I’m guessing you answered Yes – No – Yes. Here’s the rub. Most adults agree that kids need attention from adults…not want…need. However, kids don’t typically get what they need at school unless they act inappropriately. Think about it, if you were a kid and you wanted adult attention, what would you do? If you’re playing-the-odds, acting inappropriately is the most efficient and effective way to get adult attention at school; this has to change.
Adult attention is a huge reinforcement for kids even when it’s negative. This is how we reinforce negative behavior. In order to create a positive class/school climate, we need to create an environment where positive behavior guarantees kids attention from adults. An environment where attention for on-task, pro-social behavior is more regular and predictable is one that will diminish the need for attention through negative actions.

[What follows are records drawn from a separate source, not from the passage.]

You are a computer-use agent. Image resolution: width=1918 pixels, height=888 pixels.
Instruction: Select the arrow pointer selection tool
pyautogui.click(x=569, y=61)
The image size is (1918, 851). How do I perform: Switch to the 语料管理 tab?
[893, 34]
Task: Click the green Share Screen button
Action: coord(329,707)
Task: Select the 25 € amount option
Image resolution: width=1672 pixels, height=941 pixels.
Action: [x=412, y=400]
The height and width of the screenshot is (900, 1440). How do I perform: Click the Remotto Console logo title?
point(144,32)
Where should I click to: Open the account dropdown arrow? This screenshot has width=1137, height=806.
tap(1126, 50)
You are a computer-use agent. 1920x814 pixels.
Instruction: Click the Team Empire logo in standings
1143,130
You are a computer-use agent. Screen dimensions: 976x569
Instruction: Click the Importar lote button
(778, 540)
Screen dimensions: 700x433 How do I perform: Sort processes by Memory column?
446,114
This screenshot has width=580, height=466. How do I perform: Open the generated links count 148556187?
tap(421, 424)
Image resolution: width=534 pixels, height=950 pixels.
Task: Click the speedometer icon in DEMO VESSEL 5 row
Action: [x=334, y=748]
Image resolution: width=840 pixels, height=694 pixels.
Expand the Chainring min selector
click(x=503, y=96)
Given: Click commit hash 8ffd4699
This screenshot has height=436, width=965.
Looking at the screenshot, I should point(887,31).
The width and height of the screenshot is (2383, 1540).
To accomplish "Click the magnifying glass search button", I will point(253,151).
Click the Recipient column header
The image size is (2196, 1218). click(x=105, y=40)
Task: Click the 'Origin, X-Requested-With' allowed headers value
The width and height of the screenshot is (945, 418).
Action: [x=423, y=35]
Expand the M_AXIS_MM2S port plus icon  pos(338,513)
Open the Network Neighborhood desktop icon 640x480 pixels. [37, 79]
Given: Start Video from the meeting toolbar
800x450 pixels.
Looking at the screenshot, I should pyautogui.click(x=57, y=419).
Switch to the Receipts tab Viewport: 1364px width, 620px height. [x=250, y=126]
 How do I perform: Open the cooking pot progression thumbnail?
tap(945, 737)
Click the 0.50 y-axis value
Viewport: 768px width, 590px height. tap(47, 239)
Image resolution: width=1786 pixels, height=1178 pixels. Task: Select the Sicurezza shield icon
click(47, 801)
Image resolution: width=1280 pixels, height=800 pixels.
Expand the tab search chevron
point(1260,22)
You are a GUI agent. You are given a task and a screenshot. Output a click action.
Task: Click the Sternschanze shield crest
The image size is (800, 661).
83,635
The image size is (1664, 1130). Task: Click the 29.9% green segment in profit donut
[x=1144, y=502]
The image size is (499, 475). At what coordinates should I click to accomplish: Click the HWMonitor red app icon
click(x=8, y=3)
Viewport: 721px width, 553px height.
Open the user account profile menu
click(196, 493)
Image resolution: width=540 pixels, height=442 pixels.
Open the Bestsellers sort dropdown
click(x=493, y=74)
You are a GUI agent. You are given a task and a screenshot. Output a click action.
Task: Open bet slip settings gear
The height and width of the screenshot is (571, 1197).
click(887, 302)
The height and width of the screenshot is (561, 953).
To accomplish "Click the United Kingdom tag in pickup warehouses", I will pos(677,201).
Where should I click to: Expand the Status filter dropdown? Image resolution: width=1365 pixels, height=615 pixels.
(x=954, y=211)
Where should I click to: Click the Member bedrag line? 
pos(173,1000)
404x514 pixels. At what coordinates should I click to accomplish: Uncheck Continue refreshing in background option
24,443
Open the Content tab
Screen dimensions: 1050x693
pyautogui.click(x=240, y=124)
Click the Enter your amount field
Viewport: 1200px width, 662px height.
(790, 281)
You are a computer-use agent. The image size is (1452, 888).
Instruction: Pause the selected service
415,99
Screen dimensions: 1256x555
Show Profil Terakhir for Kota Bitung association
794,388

Kids will always choose the most efficient and effective means to get what they want. If adult attention is more accessible through pro-social behavior then we render the negative behaviors as being inefficient and effective; negative behaviors are not the fastest way to access adult attention.
In schools, we need to be mindful of how much/little attention we give to student actions…it is the “X-Factor.” Descriptive feedback for on-task, pro-social behavior will create a culture where kids won’t feel they need to act out. Reinforcement is a naturally occurring phenomenon that is unavoidable, and there is a huge difference between reinforcement and rewards; rewards are tangibles while reinforcement is social. I’m not talking about M&M’s or ‘false praise’ here; this is about authentic relationships and human interaction. John Maag of the University of Nebraska (2001) once wrote:
Some teachers have said, “I don’t believe in using reinforcement.” This statement is as logically absurd as saying, “I don’t believe in gravity.” Just because someone may not like something does not consequently abolish its existence.
Remember, at the beginning you said that kids need attention from adults, so when we say things like, “Oh he’s just doing that for attention” we’re probably right and must remember that this is a very real need for our students. Withholding attention is not an appropriate strategy as it only creates escalations; they need it and you won’t give it so they up-the-ante!
What we give our attention indicates to our students what we think is important. If you value on-task, pro-social behavior then notice it, give it your time, provide specific, descriptive feedback to students (not just ‘good job’) about what you noticed. How often have we walked down a hallway and not engaged any students until they break a rule?